Но было уже поздно, поскольку пароход, высадив с дюжину пассажиров, вместе с нами и разъяренным конгрессменом, уже отходил от пристани, издав гудок, похожий на крик пропащей души. Касси вся задрожала и поплотнее завернулась в свою вуаль. Сказать по правде, сам я не слишком озирался по сторонам — вокруг была лишь небольшая пристань с маленькой таверной и унылый сельский пейзаж, раскинувшийся по обе стороны.

По крайней мере, пока ничего страшного не происходило. Остальные пассажиры сгрудились у входа в таверну, расспрашивая о пароме, и вскоре стало ясно, что чуть позже вроде должен быть один какой-то, но из-за льда абсолютной уверенности в этом не было. Большинство наших попутчиков решило остаться и подождать, но Касси настояла, чтобы мы немного прошлись вдоль берега. На некотором расстоянии, на противоположном берегу, был виден Портсмут, и представлялось, что паром подойдет именно оттуда.

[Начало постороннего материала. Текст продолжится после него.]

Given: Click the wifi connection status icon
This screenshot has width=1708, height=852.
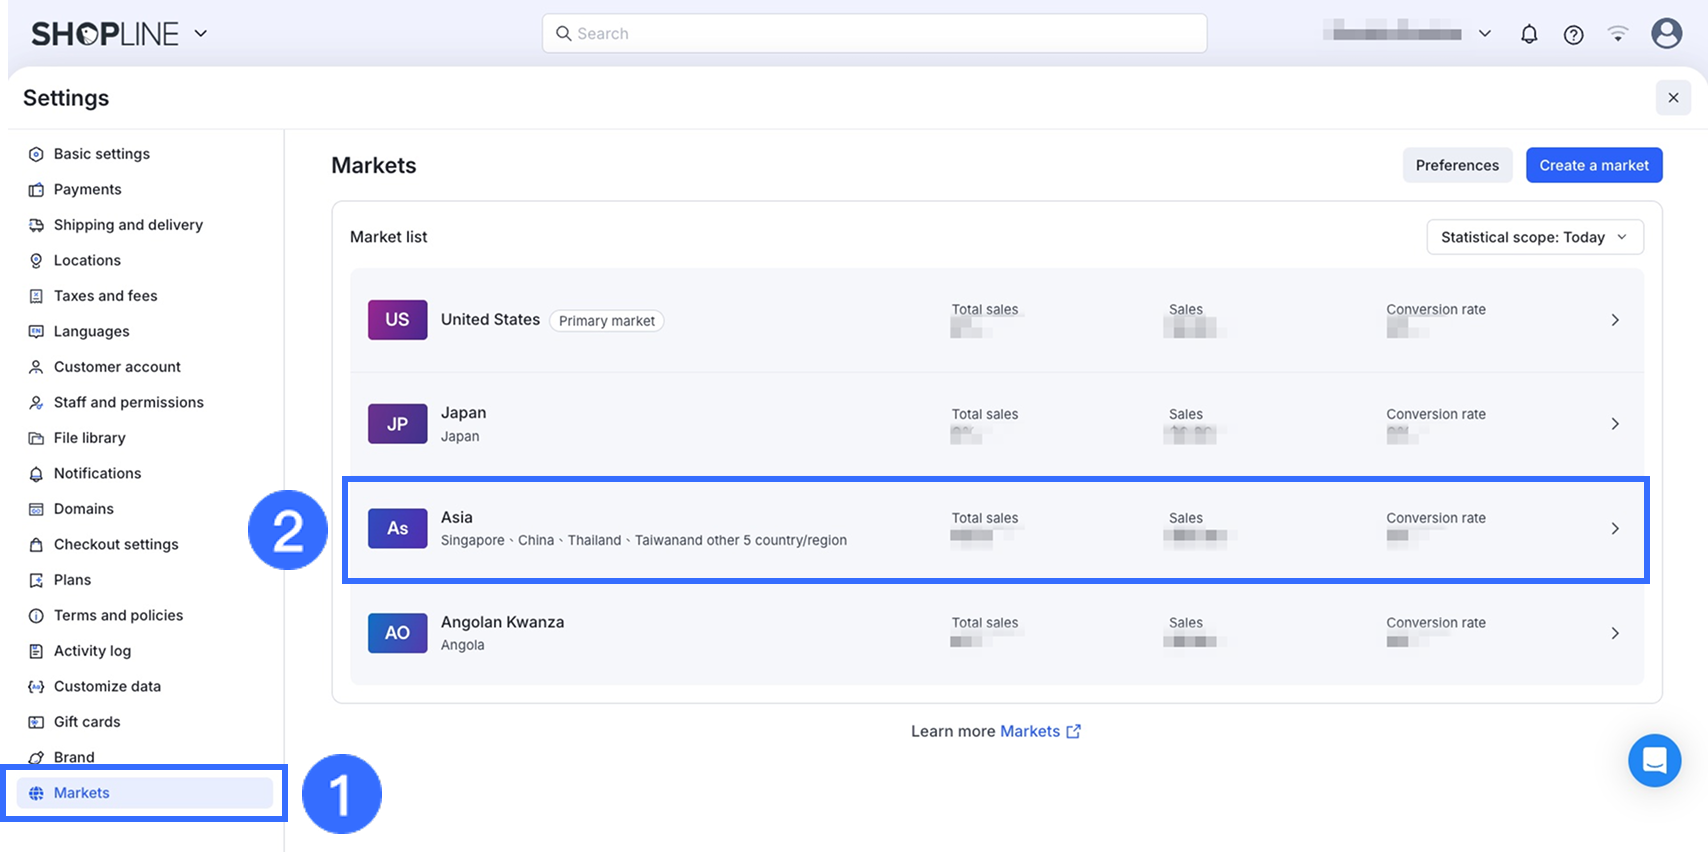Looking at the screenshot, I should [1617, 34].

Мы медленно шли, волоча наши чемоданы, по дорожке, которая бежала вдоль реки между деревьев. Был холодный серый день, сильный ветер свистел в ветвях деревьев, а по мутно-коричневой поверхности Огайо тут и там прокатывались барашки. На небе висели тяжелые тучи, казалось, что вот-вот пойдет снег, а воздух был непривычно сырым и холодным. Пока мы шли, Касси молчала, однако ее последние слова все еще звенели у меня в ушах. И хоть я уверял себя, что мы в полной безопасности, но все же заметил, что озираюсь на каждом шагу, внимательно осматривая пустынную грязную дорогу, которая мрачно и молчаливо раскинулась под холодным зимним небом.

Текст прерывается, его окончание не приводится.